Quante volte nelle testimonianze aziendali nei master o ai corsi per gli studenti ho sentito ripetere la stupida frase: “Siamo professionisti di Risorse Umane, il nostro è il mestiere più bello del mondo!”. Sì, è bello lavorare con le persone, ma non sempre in questo mestiere riusciamo a lavorare per le persone. Vi sono momenti e fasi nella vita aziendale in cui tutte le nostre filosofie sul valore e la centralità delle persone in azienda si scontrano con una realtà dura e cinica, e le nostre certezze vacillano davanti ai numeri che devono tornare. Nei momenti critici, nelle curve strette, la cultura della quantità batte sempre quella della qualità. È qui che il nodo dell’etica professionale viene al pettine: come si concilia il principio di economicità con quello del valore? Qual è, se c’è, nella gestione del personale il punto di equilibrio tra etica ed economia? Non sono domande filosofiche, è la pratica quotidiana che ce le propone dinanzi.
Salvatore Esposito (un collega che mi sembra di conoscere da sempre) ha provato a spiegare che pur sopprimendo ogni leva promozionale e incentivante, la riduzione effettiva del costo del lavoro richiede inevitabilmente il taglio delle teste. Un’operazione a elevato tasso di conflittualità che, unita al blocco dei benefit, dello straordinario e dei costi accessori, porta alla irreversibile compromissione del clima aziendale. Il malessere organizzativo, con la conseguente caduta della produttività, è l’effetto più immediato ed evidente del taglio del costo del lavoro. L’ossessione sistematica dei costi, la continua tensione al loro monitoraggio e controllo a prescindere, se lasciata priva di una visione strategica che ne giustifichi l’urgenza e la indilazionabile necessità anche agli occhi del dipendente più distante, non genera valore economico. Può migliorare a breve i conti, ma rischia seriamente di compromettere quelli futuri.

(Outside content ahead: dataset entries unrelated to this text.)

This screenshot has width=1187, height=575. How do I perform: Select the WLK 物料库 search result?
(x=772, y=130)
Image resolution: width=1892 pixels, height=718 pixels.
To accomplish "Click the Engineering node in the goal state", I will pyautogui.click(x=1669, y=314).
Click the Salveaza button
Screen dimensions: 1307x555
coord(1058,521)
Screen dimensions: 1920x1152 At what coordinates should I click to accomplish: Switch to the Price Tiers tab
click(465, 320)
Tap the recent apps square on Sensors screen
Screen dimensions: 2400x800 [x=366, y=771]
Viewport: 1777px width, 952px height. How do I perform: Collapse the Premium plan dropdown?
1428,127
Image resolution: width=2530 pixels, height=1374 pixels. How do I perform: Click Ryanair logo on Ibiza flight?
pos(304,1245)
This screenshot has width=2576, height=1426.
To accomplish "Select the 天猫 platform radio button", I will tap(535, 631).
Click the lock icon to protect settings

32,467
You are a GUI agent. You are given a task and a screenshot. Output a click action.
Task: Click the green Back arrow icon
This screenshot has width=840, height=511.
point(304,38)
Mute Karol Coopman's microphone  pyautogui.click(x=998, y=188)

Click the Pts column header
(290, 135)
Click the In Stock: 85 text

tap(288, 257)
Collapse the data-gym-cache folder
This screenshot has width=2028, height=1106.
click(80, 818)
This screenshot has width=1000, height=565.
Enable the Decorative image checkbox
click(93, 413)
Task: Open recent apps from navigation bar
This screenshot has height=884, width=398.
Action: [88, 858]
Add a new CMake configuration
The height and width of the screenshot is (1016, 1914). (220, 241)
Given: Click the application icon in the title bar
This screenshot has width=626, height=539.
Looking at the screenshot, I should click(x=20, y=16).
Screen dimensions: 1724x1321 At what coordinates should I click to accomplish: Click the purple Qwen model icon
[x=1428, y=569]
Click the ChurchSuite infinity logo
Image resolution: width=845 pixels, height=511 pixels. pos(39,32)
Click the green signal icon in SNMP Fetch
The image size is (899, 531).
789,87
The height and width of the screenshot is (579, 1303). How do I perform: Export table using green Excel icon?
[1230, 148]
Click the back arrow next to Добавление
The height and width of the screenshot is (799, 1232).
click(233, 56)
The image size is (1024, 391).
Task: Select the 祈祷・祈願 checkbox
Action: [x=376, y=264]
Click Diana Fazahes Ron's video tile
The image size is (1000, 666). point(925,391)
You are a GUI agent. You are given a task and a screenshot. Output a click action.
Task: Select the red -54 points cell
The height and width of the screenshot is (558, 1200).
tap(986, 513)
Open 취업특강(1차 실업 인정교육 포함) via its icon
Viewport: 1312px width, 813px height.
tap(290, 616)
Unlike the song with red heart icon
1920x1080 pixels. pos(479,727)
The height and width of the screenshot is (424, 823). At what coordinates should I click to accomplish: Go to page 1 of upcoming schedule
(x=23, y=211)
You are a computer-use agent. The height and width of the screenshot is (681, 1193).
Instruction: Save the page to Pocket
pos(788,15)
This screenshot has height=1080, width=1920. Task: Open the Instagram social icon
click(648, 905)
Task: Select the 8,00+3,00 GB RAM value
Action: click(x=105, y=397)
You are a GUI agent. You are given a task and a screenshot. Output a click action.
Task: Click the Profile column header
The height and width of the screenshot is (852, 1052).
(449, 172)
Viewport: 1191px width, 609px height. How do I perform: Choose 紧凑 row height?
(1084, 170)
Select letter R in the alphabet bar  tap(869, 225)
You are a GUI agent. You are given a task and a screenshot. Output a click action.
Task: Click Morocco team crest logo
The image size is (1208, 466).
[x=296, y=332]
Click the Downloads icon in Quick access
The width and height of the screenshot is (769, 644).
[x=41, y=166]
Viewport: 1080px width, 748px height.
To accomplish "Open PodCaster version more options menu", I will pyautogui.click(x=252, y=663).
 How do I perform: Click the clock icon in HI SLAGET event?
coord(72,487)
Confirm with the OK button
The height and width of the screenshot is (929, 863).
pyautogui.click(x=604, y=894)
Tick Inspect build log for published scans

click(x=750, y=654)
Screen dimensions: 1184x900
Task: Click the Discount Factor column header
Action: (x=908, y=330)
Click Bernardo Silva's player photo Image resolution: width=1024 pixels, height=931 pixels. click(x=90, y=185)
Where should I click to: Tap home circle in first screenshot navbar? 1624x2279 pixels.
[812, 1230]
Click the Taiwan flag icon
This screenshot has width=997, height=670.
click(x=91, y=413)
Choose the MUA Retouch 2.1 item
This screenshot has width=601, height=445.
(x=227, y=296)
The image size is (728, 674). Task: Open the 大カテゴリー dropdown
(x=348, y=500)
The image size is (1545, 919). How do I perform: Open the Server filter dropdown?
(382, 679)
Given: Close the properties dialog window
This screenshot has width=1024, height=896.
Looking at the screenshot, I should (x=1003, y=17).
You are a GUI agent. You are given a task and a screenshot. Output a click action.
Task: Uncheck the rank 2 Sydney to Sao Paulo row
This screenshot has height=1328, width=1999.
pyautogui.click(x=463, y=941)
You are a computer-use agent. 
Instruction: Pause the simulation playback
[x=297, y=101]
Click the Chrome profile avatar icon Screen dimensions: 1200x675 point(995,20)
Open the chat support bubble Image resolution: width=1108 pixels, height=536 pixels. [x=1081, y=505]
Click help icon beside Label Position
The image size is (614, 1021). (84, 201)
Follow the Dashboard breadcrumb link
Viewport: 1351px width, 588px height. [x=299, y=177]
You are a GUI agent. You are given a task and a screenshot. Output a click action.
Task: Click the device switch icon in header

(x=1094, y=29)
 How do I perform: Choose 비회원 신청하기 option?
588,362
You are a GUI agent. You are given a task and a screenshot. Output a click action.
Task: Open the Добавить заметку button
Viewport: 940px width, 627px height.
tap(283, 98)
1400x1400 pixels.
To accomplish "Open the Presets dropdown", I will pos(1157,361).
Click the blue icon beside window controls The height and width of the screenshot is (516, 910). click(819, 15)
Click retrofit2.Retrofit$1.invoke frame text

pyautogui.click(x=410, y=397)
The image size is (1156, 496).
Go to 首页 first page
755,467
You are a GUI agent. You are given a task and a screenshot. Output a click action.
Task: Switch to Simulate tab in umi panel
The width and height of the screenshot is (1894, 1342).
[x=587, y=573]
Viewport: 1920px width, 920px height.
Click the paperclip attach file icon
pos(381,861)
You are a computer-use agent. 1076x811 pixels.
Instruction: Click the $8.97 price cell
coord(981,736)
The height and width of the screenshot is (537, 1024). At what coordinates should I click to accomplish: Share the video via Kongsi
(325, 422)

Nell’economia della nuova normalità post pandemica è forse giunto il momento di porre in discussione anche questo caposaldo del controllo economico. Siamo infatti chiamati a operare per la sostenibilità aziendale, un tema che non può limitarsi alla dimensione ecologica, ma richiede di essere declinato anche per il costo del lavoro. Anche qui, a differenza del passato, dovrà prevalere la logica del lungo periodo, cioè della creazione di valore mantenibile nel tempo e a beneficio di tutti gli stakeholder. Bisognerà allora cominciare a riconsiderare il costo alla luce di nuove essenziali domande: quanto vale l’organizzazione agile sul piano dell’incremento della produttività e della contestuale riduzione dei costi di struttura? E quanto la straordinaria flessibilità della manodopera indotta dalla trasformazione digitale? E ancora, con l’organizzazione sempre più reticolare dell’azienda parte organica di un vero e proprio ecosistema produttivo, quanto pesa davvero il costo del lavoro rispetto a quello preponderante delle co-forniture? Non conviene allora agire prima sulla leva del procurement e solo in via residuale su quella delle risorse umane? E dunque Salvatore Esposito, chiamato ad agire “per il meglio” ci rifletterà e chiederà un incontro al suo AD che, ancora una volta, gli concederà solo dopo il tramonto. Esordirà dicendogli: “Riflettiamo, ingegnere…”. “Un capo del personale agisce, non sta lì a riflettere, dottore Esposito!”.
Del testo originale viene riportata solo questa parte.